Grazie all’affermazione dei loro bisogni di difesa a livello continentale, e alle risposte necessarie per farvi fronte, gli europei creerebbero le condizioni per la loro autonomia strategica e per una certa unità di azione. Per migliorare i tempi necessari alla presa di decisione politica (insormontabili nelle ultime crisi), occorre poter agire sia sull’anticipazione delle situazioni che sul meccanismo decisionale.

Le misure prese in anticipo dovrebbero appoggiarsi su studi di scenari di crisi potenziali derivanti dalle analisi del “libro bianco europeo” e prevedere risposte a livello europeo in funzione di parametri accettati da tutti gli stati membri oltre alle forme di partecipazione previste da ciascuno stato. Non si potrebbe trattare di decisioni prese in anticipo dagli stati, ma di probabilità d’ingaggio rispetto a delle situazioni prefigurate. Questo favorirebbe inoltre un incremento del livello di ambizione della PESC e stimolerebbe lo sviluppo delle capacità necessarie. Un tale approccio implicherebbe naturalmente che l’UE trattasse la sua difesa in modo globale, ovvero senza discontinuità tra le minacce esterne ed interne all'Europa e disponesse di una catena di comando completa e permanente.

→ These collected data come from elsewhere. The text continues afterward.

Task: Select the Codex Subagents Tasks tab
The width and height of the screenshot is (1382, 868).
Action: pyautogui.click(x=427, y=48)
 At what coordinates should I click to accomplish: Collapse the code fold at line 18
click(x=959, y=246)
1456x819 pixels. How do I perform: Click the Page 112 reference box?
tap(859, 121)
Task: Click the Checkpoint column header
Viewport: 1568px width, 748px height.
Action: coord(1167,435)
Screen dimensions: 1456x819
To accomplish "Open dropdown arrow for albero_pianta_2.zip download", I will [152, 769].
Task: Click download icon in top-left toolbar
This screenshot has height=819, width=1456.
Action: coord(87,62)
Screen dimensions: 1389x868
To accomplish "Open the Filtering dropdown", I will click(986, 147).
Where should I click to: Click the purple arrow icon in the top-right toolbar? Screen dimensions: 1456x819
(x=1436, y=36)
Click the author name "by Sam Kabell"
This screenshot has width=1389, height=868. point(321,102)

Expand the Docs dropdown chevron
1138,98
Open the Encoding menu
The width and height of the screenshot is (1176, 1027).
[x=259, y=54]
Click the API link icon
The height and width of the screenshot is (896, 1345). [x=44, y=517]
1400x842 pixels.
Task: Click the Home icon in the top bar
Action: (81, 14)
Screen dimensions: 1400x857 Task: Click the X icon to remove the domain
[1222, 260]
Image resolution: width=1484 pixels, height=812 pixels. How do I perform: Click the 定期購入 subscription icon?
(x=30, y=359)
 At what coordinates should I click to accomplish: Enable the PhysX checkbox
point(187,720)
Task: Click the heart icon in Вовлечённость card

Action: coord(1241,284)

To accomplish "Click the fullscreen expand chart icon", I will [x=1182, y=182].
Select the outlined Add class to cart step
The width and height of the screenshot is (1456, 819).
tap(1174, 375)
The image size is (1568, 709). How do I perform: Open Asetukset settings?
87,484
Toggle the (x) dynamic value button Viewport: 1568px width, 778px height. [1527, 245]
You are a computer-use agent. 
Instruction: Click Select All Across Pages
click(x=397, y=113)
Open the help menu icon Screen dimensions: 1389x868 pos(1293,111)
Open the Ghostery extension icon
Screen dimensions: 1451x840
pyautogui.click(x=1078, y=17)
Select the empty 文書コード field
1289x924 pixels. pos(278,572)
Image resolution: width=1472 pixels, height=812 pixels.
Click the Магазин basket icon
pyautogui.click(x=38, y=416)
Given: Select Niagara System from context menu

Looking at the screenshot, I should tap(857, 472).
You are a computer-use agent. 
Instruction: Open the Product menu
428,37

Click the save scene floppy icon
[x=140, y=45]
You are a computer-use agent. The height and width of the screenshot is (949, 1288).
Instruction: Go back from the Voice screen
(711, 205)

Questa evoluzione rispetterebbe l’interesse degli stati, aumentando le loro capacità di difesa autonoma in cambio dell’accettazione di un quadro comune condiviso. Rafforzerebbe il partenariato transatlantico, facendo apparire l’UE come un attore credibile della sicurezza, capace di agire sia in modo autonomo che accanto ai suoi alleati. Quest'approccio di europeizzazione della difesa aprirebbe la strada verso una maggiore integrazione, rispettando allo stesso tempo le prerogative sovrane degli stati. Consentirebbe quindi di superare il blocco attuale causato dall’incontro di interessi nazionali divergenti.

Queste misure dovrebbero dar luogo ad una giusta informazione dei cittadini dell'insieme degli stati dell’UE che dovranno riconoscerne la legittimità. Si tratterebbe di informarli sul fatto che la difesa concepita a livello europeo li proteggerebbe meglio, al prezzo della reciproca solidarietà, smettendo contemporaneamente di illuderli con quanto gli stati si aspettano dalla difesa europea senza averle dato i mezzi necessari. Non si può sperare in una difesa europea efficace se non si crede nell'Europa!

Note al testo:

(1) SACEUR: Comando Supremo Alleati in Europa.
(2) COMAFSOUTH: Comando delle Forze Alleate, Europa meridionale (NATO).
(3) PESD: Politica Europea di Sicurezza e Difesa.
(4) EMUE: Stato Maggiore dell'Unione Europea.
(5) COREPER: Comitato dei Rappresentanti Permanenti (UE).
(6) COP: Comitato Politico e di Sicurezza (Consiglio UE).